Passage:
══════════════════════════════

Saturday, October 16, 2004

Is Post-Modernism Over Yet?

A lengthy and cerebral article by Johann Hari regarding the death of Jaques Derrida and the legacy he left behind. I have tried to understand post-modernism, namely in the form of buying Postmodernism for Beginners. Even the author of the book makes the point that post-modernism hides behind it's vocabulary:

The first thing you have to do to translate it in to Postmodernese is to make the sentence stop making sense. You do this by substituting buzzwords or phrases for ordinary words that do make sense.


Either the author is being playfully ironic or I'm making a straw man of a straw man. My biggest gripe with the book, and hence of the post-modernism the author portrays, is that it cavalierly dismisses science on the basis of science failing to satisfy the criteria established by non-scientists as necessary to "justify" itself. The author is explaining the theorems of Jean-Francois Lyotard where he describes the basis of explanations of events as dependant on meta-narratives. According to Lyotard, the meta-narative "science" was dependant upon the concepts of the French Enlightenment, characterized in the book as "Let the practical discoveries of science allow men and women to get on with the proper business of seeking happiness!", and Hegel's idea of Unity of Knowledge, that by the completion of knowledge mankind shall achieve "total being".

══════════════════════════════

Entries supplied:
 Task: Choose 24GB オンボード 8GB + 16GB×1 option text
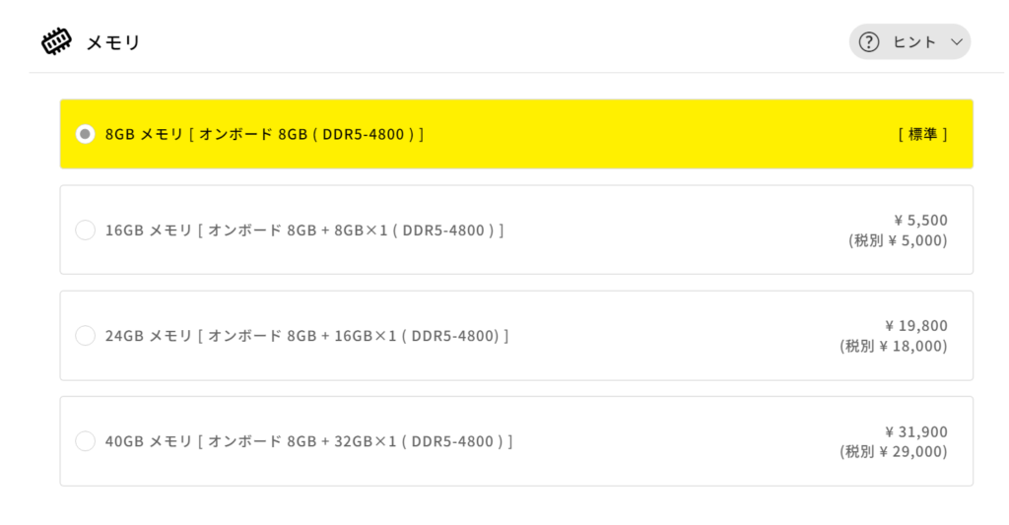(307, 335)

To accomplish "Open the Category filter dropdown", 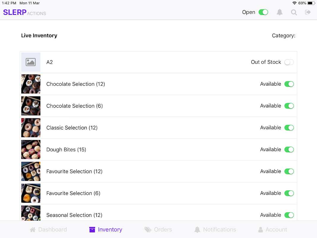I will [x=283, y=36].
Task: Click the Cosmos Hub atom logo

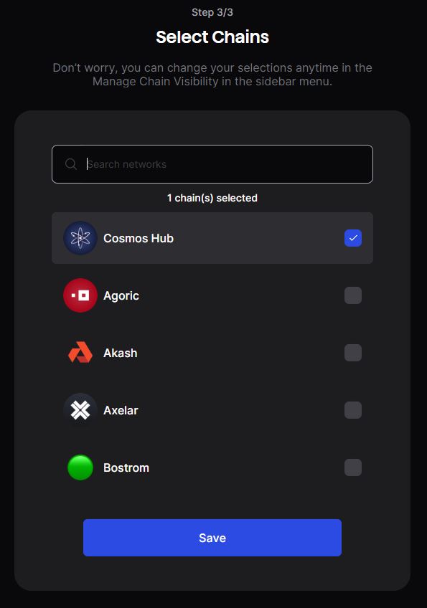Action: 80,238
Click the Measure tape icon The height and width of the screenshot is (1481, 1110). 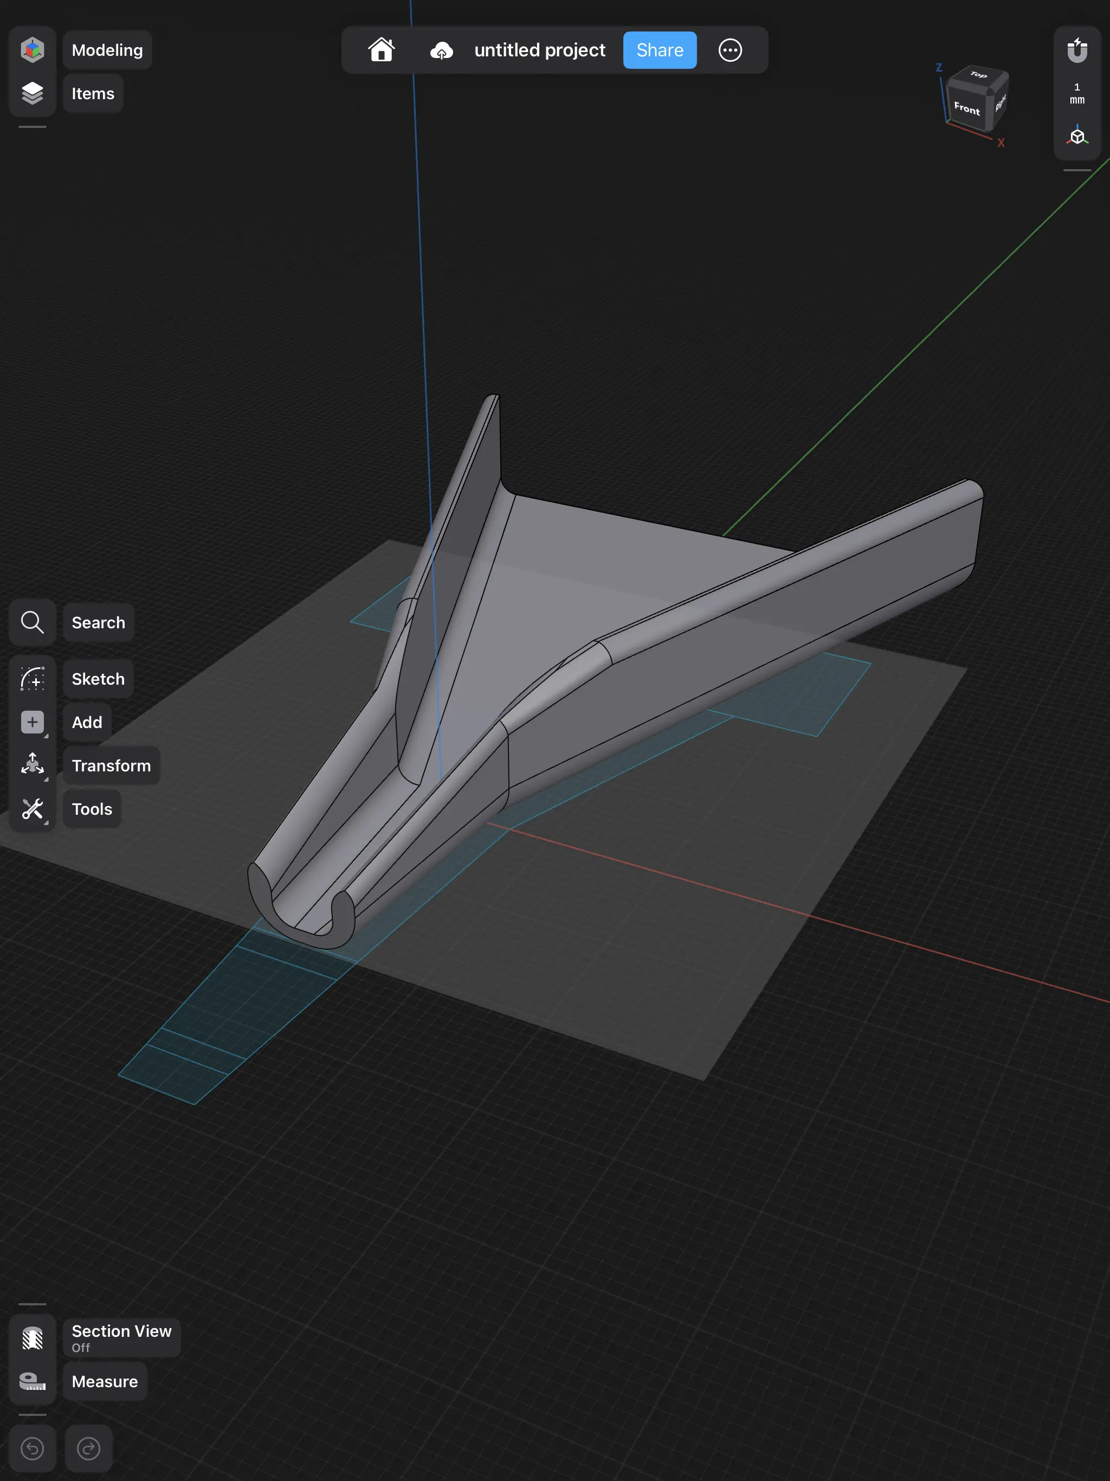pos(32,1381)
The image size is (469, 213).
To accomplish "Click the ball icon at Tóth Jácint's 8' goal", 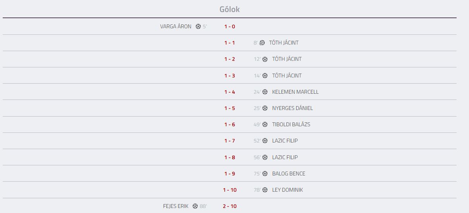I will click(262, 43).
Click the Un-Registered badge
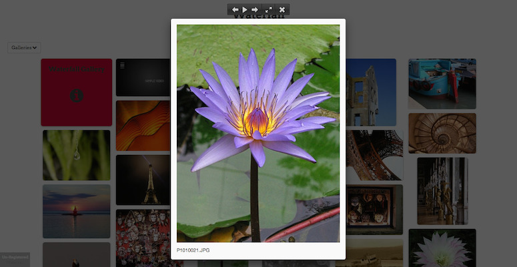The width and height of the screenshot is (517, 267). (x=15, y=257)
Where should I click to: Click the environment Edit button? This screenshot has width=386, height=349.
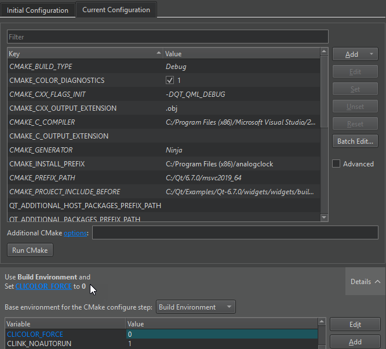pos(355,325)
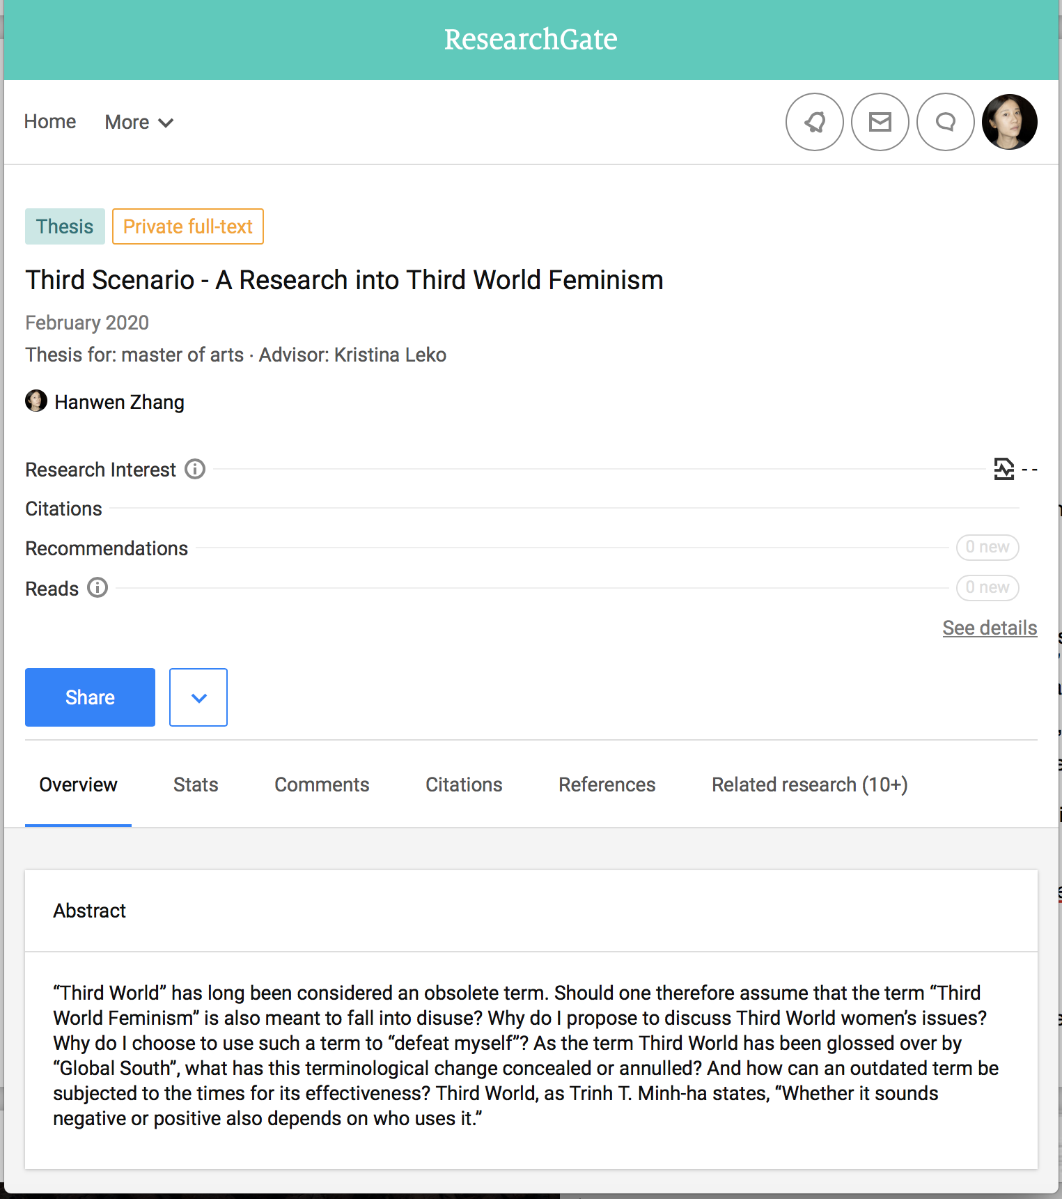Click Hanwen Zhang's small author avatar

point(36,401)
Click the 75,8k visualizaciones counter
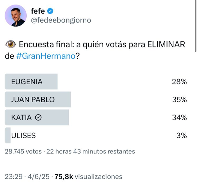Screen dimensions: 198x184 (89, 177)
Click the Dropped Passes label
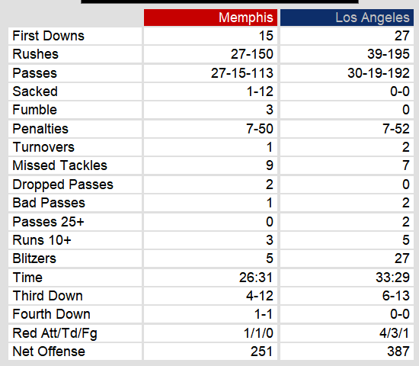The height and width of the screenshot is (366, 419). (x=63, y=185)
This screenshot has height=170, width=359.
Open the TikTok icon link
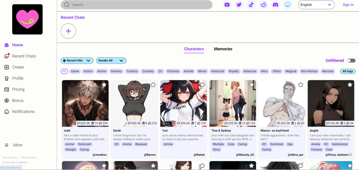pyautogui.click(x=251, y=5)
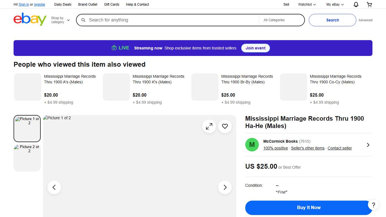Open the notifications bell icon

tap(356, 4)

══════════════════════════════

Apply what you read:
1. Repeat the post-modernism post word for word, everything from "Is Post-Modernism Over" down to "do make sense.".
2. Pick up the post on post-modernism from where it stops and continue it.
These rows have no connection to the blog post on post-modernism.

Task answers:
1.
Is Post-Modernism Over Yet?

A lengthy and cerebral article by Johann Hari regarding the death of Jaques Derrida and the legacy he left behind. I have tried to understand post-modernism, namely in the form of buying Postmodernism for Beginners. Even the author of the book makes the point that post-modernism hides behind it's vocabulary:

The first thing you have to do to translate it in to Postmodernese is to make the sentence stop making sense. You do this by substituting buzzwords or phrases for ordinary words that do make sense.

2.
While those might best describe the philosophy of science at the beginnings of the enterprise, I do not believe that science needs any justification other than nature itself. So long as nature exists, mankind will use science as the method to create the best possible description of it.

Even allowing for that, Lyotard claims to demonstrate that science has failed to satisfy its philosophical underpinnings. The use of science as a means to bring misery a la the railroad schedules and gas chambers of Nazi Germany disproves the happiness bringing argument, while the opacity of quantum theory denies us the Unity of Knowledge.

There is no denying that the Nazis used technological advances to bring great death. However, the Nazi philosophy that created the actions was based on theories, namely genetic superiority, that were deliberately shielded from scientific challenge. I equally hold that the net happiness existent in the world is greater thanks to vaccines, antibiotics, and efficient means of producing food.

Second, becuase scientific learning is challenging us with concepts that are far outside of our common conceptions, it does not follow that the enterprise is therefore useless. If science is going to show us the way from "ignorance to total being", then it must be expected that there must be some transformation on the part of human kind. The book's example of the paradox of an electron jumping from one atomic orbit to another without traversing the intervening space as a death knell to the concept of Unity of Knowledge. What it does in fact does is challenge the recipient of the knowledge to reassess the idea that a material body must cross all of the space between the end points of its journey. This is very difficult, but no one said that acheiving total being would be easy.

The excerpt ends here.